Both Kelly and Serra collaborated with Mrs. Pulitzer and Tadao Ando on the installation of their works, of which Ando writes: “Into the spaces that I created with form, material, and light, Ellsworth Kelly and Richard Serra brought their own expression, conceiving a space for art that could exist only there.”

== Programs ==
The Pulitzer engages in a variety of public programs that directly relate to the exhibition on view or are aligned with ongoing community initiatives. These programs have included music, meditation, symposia, panel discussions, performances, poetry readings, as well as a variety of education-oriented projects and events. Additionally, the Pulitzer presents an ongoing collaborative chamber concert series of contemporary music with the Saint Louis Symphony Orchestra. Concert programs are chosen based on their relationship to the artworks exhibited. A similar collaboration with St. Louis-based music collective Farfetched has yielded a variety of live music performances.

In January 2014 the Pulitzer presented Reset, a week-long programming series that occurred during a period between exhibitions. Beginning with the installation of a site-specific, temporary floor and wall sculpture by artist David Scanavino, the programs included a variety of interactive and participatory events including a breakdancing competition, yoga, family activities, and a drag show. Reset also included a St.
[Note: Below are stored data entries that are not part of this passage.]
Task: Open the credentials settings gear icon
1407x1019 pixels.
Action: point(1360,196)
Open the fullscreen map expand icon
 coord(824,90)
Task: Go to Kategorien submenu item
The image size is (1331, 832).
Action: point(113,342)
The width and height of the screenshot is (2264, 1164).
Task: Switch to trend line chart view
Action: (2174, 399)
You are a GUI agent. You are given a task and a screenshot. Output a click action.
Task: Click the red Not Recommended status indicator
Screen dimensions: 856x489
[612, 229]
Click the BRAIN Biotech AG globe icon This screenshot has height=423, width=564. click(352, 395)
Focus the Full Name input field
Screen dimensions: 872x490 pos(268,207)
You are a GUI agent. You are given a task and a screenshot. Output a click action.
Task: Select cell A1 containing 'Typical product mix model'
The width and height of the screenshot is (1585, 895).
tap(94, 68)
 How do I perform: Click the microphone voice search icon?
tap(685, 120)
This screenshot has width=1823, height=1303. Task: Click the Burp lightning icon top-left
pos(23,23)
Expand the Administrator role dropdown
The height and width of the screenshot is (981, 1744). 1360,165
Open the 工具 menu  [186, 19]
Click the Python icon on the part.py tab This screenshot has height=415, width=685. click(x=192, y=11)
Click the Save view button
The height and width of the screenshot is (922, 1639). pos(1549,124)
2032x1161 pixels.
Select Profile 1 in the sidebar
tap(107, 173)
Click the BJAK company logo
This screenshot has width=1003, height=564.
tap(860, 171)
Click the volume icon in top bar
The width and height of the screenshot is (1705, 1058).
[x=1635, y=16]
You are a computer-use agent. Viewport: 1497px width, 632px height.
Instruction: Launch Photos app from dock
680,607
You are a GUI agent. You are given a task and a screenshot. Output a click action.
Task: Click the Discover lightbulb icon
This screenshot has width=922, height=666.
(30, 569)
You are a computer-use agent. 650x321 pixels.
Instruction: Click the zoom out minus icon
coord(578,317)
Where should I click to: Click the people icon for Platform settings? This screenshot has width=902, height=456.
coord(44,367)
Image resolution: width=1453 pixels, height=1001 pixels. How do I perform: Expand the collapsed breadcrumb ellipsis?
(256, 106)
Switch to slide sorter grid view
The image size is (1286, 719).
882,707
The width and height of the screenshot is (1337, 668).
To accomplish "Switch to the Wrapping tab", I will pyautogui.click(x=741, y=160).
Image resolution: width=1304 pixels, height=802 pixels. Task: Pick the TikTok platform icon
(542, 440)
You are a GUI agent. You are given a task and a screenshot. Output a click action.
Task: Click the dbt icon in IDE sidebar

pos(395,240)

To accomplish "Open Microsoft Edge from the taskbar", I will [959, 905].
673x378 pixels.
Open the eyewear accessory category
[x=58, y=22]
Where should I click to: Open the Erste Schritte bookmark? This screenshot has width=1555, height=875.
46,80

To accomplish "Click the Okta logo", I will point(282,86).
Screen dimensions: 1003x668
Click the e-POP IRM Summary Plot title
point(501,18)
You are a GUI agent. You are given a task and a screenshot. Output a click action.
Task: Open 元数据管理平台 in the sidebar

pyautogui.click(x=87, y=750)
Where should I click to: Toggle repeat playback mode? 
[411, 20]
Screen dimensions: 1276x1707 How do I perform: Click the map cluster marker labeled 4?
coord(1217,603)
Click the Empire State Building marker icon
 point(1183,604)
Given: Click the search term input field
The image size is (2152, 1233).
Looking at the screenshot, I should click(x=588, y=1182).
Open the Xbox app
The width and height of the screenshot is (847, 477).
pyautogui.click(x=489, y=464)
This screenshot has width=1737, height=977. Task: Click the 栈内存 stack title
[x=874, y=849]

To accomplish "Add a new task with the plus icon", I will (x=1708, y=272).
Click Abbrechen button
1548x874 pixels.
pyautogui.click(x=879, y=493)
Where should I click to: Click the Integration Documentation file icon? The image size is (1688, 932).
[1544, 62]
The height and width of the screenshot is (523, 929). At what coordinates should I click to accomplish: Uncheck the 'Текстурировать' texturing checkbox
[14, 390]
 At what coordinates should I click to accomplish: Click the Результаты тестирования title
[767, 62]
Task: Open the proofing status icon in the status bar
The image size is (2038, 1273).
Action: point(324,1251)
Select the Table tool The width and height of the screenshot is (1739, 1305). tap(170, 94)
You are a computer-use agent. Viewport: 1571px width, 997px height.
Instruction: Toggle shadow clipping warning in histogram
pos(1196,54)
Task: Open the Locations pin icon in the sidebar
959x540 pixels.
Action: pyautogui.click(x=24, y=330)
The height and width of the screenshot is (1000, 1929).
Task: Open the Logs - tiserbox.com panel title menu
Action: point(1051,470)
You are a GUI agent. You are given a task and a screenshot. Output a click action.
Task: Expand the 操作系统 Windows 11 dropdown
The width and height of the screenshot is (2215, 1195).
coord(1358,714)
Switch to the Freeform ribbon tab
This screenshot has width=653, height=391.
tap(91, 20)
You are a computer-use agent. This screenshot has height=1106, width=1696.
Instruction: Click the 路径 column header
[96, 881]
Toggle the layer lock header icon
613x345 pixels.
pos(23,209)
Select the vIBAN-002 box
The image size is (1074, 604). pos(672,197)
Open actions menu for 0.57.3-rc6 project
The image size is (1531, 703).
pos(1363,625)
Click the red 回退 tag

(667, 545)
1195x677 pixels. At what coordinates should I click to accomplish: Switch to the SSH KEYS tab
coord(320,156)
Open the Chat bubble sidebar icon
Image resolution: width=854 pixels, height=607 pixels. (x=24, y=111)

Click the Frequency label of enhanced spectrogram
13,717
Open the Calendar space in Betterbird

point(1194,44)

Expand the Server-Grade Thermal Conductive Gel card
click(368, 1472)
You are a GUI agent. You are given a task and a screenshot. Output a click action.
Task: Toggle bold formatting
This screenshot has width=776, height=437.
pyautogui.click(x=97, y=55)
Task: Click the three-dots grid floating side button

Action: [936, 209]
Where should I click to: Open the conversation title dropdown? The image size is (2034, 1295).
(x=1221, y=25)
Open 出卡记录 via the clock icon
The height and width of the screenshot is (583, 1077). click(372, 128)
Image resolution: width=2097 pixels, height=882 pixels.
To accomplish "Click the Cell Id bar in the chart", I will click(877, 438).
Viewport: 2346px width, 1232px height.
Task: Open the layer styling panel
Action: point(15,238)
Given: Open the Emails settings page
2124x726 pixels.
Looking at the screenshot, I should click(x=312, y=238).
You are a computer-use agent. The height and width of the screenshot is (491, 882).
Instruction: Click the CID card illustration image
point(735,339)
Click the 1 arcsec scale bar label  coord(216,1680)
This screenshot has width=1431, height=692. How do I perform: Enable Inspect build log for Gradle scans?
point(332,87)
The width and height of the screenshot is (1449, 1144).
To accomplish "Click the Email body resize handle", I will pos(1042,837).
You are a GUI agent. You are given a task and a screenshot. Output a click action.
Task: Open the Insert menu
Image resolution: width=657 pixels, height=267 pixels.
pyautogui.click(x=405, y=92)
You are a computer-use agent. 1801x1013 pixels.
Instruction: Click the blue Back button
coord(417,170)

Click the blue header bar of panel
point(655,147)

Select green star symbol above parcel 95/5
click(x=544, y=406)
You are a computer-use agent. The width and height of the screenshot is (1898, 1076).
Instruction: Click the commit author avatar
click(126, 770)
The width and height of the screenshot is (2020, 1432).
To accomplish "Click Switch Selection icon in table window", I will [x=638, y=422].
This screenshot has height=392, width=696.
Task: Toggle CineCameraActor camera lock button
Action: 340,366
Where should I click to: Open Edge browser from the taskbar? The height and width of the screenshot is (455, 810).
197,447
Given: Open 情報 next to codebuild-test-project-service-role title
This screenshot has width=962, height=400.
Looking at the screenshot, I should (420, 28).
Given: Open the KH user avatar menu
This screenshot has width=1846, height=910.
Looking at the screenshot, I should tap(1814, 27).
Louis Symphony Orchestra performance of the U.S. premiere of John Cage’s “Thirty Pieces for Five Orchestras,” a work which the Los Angeles Times referred to as “the most significant American orchestral work never played in America.”

The Pulitzer has organized the debut of a number of public performances through commissions and residencies, including new poetry by Claudia Rankine (2014) and a video poem by Rankine and filmmaker John Lucas (2016); a sound event by composer David Lang (2015); a residency and performance by interdisciplinary artist Chris Kallmyer (2015); and an iteration of artist Aram Han Sifuentes’s Protest Banner Lending Library (2018). In 2016 a gallery installation and series of public projects by the German architecture collective raumlaborberlin transplanted the building materials from a condemned two-story home on St. Louis's north side into the Pulitzer's main gallery.

== Community projects ==

The Pulitzer has a history of developing projects and programs aimed at engaging local communities and inviting participation from a wide variety of individuals and groups.

Working with Prison Performing Arts and the George Warren Brown School of Social Work at Washington University in St. Louis, the Pulitzer developed two iterations of Staging: a program that invited homeless veterans and formerly incarcerated individuals into the galleries over several weeks for a program that included theatrical training, employment counseling, and arts education, culminating in a public performance that invited audience members to see the artwork through their eyes and experiences.

In 2014, the Pulitzer launched PXSTL, a joint project with the Sam Fox School of Design & Visual Arts at Washington University in St. Louis. The first iteration of PXSTL, created by Freecell Architecture and titled Lots, transformed an empty lot across from the Pulitzer into a site for community activity and public access to the arts, including dance, music, photography, food, and meditation. The second iteration of PXSTL was a commission by artist-architects Amanda Williams and Andres L. Hernandez that resulted in a multiphase project evaluating the life cycle of a building.